**Job 1**: Turn the rows below, not the forum thread, into a JSON list of strings, one string per line with blank lines left out. Begin at the line that has "The height and width of the screenshot is (192, 342)." and stop after the last line of the rows.
* begin Source extract *
# Dishwasher Tripping GFCI outlets



## Mikedks (Sep 13, 2006)

A couple weeks ago my dishwasher started tripping the GFCI outlet under the sink, using an extension cord, also tripped GFCI outlets next to sink. Brought in appliance repair guys several times, and they replaced control panel, still tripped the circuit. He believes there is nothing wrong with dishwasher. So I ran extension cord from dishwasher to bathroom GFCI outlets, no problems, next I ran to another separate circuit in the house with no problems.

The bottom line is that the dishwasher will blow all GFCI outlets on the one circuit, but works on all other circuits. Am assuming there is a problem with that circuit or one of the outlets.

Anyone have any thoughts?

Thank You


----------



## gregzoll (Dec 25, 2006)

Is this a portable unit, or permanent? If later, who told you that it needed to be GCFI protected? If all the GCFI's on the same circuit are tripping, I would have an electrician check it out. They make testers specifically that allow testing of ACFI & GCFI protected outlets.


----------



## Mikedks (Sep 13, 2006)

It is a permanent unit, been working fine for the last 4 years. Am not assuming it should be on a GFCI outlet, only that it is on one and apparently all the others on that circuit. 

Thanks


----------



## gregzoll (Dec 25, 2006)

The dishwasher should be on its own circuit.


----------



## Proby (Jul 17, 2010)

gregzoll said:


> The dishwasher should be on its own circuit.


In a perfect world, yes. New installations as well. But many older homes have grandfathered electrical systems not up to current code. 

Mikedks, where is this dishwasher receptacle located, under the sink or behind the dishwasher? 

What I would do is press the "TEST" button on the GFCI, then I would go around to every other receptacle in the kitchen and make sure they are still on. If they are all still on, that ensures that the GFCI behind the dishwasher is not protecting any other receptacle. Knowing that, you can just change out the GFCI for a normal duplex receptacle to avoid any further nuisance tripping.


----------



## Mikedks (Sep 13, 2006)
* end Source extract *
* begin Material to process *
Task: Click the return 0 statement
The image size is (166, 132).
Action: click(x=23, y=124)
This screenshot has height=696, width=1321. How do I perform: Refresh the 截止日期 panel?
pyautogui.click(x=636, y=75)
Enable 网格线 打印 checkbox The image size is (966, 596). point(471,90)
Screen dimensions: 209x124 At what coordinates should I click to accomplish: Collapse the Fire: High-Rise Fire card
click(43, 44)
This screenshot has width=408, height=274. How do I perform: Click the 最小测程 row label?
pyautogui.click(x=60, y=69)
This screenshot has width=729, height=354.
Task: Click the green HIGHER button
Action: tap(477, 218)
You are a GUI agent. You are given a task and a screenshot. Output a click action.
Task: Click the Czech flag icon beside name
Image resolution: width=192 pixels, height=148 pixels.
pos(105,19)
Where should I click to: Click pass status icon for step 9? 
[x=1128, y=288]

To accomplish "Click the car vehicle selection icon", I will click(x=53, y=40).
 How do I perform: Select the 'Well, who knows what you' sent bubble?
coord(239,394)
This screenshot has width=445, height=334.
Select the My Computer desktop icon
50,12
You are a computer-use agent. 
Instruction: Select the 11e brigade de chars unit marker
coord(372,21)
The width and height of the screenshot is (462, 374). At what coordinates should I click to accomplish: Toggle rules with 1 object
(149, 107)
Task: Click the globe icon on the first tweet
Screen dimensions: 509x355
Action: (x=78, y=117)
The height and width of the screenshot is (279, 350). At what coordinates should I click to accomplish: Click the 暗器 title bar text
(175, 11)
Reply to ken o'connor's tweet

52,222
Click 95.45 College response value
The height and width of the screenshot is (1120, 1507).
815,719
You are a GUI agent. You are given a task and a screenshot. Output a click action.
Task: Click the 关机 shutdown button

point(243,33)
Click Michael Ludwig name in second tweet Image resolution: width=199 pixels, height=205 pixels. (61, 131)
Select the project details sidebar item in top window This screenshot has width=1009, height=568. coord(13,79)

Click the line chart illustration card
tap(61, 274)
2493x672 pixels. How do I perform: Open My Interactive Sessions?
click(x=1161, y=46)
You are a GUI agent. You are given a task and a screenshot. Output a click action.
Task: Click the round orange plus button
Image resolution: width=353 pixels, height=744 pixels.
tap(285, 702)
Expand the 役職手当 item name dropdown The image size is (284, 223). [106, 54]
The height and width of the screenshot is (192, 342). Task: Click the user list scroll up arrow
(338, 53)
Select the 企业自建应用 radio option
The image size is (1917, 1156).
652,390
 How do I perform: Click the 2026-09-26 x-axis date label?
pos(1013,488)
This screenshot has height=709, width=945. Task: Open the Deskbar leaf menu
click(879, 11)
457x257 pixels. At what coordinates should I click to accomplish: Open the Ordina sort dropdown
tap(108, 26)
* end Material to process *
**Job 2**: Continue the forum thread about the dishwasher tripping GFCI outlets from where it stops.

**Output 1**:
[
  "The height and width of the screenshot is (192, 342). Task: Click the user list scroll up arrow",
  "(338, 53)",
  "Select the 企业自建应用 radio option",
  "The image size is (1917, 1156).",
  "652,390",
  " How do I perform: Click the 2026-09-26 x-axis date label?",
  "pos(1013,488)",
  "This screenshot has height=709, width=945. Task: Open the Deskbar leaf menu",
  "click(879, 11)",
  "457x257 pixels. At what coordinates should I click to accomplish: Open the Ordina sort dropdown",
  "tap(108, 26)"
]

**Output 2**:
Proby said:


> In a perfect world, yes. New installations as well. But many older homes have grandfathered electrical systems not up to current code.
> 
> Mikedks, where is this dishwasher receptacle located, under the sink or behind the dishwasher?
> 
> What I would do is press the "TEST" button on the GFCI, then I would go around to every other receptacle in the kitchen and make sure they are still on. If they are all still on, that ensures that the GFCI behind the dishwasher is not protecting any other receptacle. Knowing that, you can just change out the GFCI for a normal duplex receptacle to avoid any further nuisance tripping.


The receptacle is located under the sink, and yes, it is definitely not on a dedicated circuit. But then again, the home is 40+ years old. From past experience with an electrician, I know you need GFCI by the sink, but what 
about under the sink?

Thanks


----------



## gregzoll (Dec 25, 2006)

Not really, unless local jurisdiction states that you do for the disposal if it plugs in. As for the DW, those are usually hardwired, with a standard breaker.


----------



## bobelectric (Mar 3, 2007)

Shame on the repair guys for changing the conrol panel rather than finding out why it,the gfi tripped. Did they charge you?


----------



## Mikedks (Sep 13, 2006)

bobelectric said:


> Shame on the repair guys for changing the conrol panel rather than finding out why it,the gfi tripped. Did they charge you?


Is the pope catholic?, yeah they charged me.

To be honest, I really can't blame the appliance guy too much, who would
have thought it was the electric. The catch all for modern dishwashers apparently is the control panel, all else fails, replace it. All in all, would have been nice if he had made a gesture, anything would have been OK. Now its hard to recommend the guy. 

At least I know my electrician's a good guy.

Thanks


----------



## williswires (Jul 21, 2008)

You mention "all the GFCI outlets on the circuit", which leads me to believe you have multiple GFCIs on the circuit. 

And since they all trip, that would tend to indicate they are wired in series, meaning the LOAD connection of the 1st is connected to the LINE of the 2nd, the LOAD of the second wired to the LINE of the first, etc.

Multiple GFCI in series this way are unnecessary and produce nuisance tripping.


----------



## Proby (Jul 17, 2010)

williswires said:


> You mention "all the GFCI outlets on the circuit", which leads me to believe you have multiple GFCIs on the circuit.
> 
> And since they all trip, that would tend to indicate they are wired in series, meaning the LOAD connection of the 1st is connected to the LINE of the 2nd, the LOAD of the second wired to the LINE of the first, etc.
> 
> Multiple GFCI in series this way are unnecessary and produce nuisance tripping.


The way I read it, he used an extension cord to try the DW on the different GFCI receptacles.


----------



## williswires (Jul 21, 2008)

Proby said:


> The way I read it, he used an extension cord to try the DW on the different GFCI receptacles.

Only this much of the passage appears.